Social and Historical Trauma

  • What it is

    Historical trauma is passed down through social, community-level, and familial narratives of the past. It impacts an individual’s understanding of their own victimization. Here, individual experiences symbolize larger social and historical harm. As a result, the outcome individual experiences become national barometers for social healing and social change.
  • What's the impact?

    Trauma that impacts the brain and behavior of adults can also be transferred from parent to child. This can occur through the ways in which parents bond with their children and impart their knowledge about the world. It can also happen through genes. Genes are actually influenced by environmental changes, known as the epigenome. This can hard-wire the brain to respond to stressful situations with heightened intensity. Epigenetic researchers are currently exploring the ways in which PTSD impacts genes, setting the foundation for understanding the transfer of intergenerational trauma.
  • Healing

    Social healing resides in the public square. It is enacted in the national dialogues, media attention, public rituals, and meaningful transformation in the aftermath of community-level trauma. Highly publicized events of national import can become potential symbols of historical harm. In the vacuum of other alternatives, punishing institutional leaders can become de facto symbols of social healing. While difficult to operationalize and measure, social healing is nonetheless an inexorable way in which trauma is healed.
  • For example...

     The Charleston shooting provides a powerful example. Dylan Roof confessed to shooting nine African American church members of Emanuel AME Church on June 17, 2015. Following the tragedy, photos of Roof surfaced with the Confederate flag and a larger national debate about the Confederate flag re-surfaced. Once again, national conversations surged about the history of racism, white supremacy, and symbols of both in our institutions.
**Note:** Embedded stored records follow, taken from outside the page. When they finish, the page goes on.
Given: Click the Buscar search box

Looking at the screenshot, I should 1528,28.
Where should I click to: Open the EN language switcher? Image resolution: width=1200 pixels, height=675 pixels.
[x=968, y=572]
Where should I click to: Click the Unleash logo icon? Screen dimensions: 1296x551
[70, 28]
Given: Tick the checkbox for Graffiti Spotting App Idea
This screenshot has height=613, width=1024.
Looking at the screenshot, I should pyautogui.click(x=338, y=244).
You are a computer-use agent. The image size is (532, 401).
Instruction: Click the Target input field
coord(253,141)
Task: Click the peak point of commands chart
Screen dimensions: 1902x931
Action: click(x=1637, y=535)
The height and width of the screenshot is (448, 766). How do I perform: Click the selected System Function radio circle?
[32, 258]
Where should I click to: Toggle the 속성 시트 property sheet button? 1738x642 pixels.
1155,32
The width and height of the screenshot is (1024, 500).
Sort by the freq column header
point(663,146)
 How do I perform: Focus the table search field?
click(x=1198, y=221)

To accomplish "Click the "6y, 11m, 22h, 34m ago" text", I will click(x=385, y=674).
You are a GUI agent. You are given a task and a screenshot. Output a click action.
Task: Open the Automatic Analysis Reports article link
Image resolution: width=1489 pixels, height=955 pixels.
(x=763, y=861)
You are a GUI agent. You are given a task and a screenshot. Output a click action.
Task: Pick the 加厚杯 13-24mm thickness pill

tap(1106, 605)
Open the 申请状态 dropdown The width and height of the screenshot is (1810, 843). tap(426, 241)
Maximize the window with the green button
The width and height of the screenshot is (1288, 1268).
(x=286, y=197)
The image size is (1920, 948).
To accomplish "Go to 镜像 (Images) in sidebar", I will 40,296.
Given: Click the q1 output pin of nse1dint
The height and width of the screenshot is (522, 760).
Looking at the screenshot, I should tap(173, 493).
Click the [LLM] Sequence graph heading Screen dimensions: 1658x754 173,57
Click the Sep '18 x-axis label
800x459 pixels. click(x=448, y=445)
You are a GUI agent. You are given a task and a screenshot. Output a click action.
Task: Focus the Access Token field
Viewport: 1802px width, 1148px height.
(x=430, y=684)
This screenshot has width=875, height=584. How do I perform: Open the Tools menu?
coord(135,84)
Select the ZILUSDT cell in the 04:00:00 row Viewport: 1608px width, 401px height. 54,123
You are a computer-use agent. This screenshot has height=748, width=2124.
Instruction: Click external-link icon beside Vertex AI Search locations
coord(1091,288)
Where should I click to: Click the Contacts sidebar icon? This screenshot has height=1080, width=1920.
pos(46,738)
Here, justice for the victims is not narrowly defined as punishment for the Roof's crime, but instead broadens to an acknowledgement of a culture that is complicit to symbols of bigotry. To be sure, the confederate flag has been a hotly contested symbol: over 75% of Southern African Americans believe the Confederate flag is a symbol of racism, while 75% of Southern White Americans see the flag as a symbol of history, culture, and tradition. In July of 2015, the South Carolina Senate voted to remove the Confederate flag from the statehouse.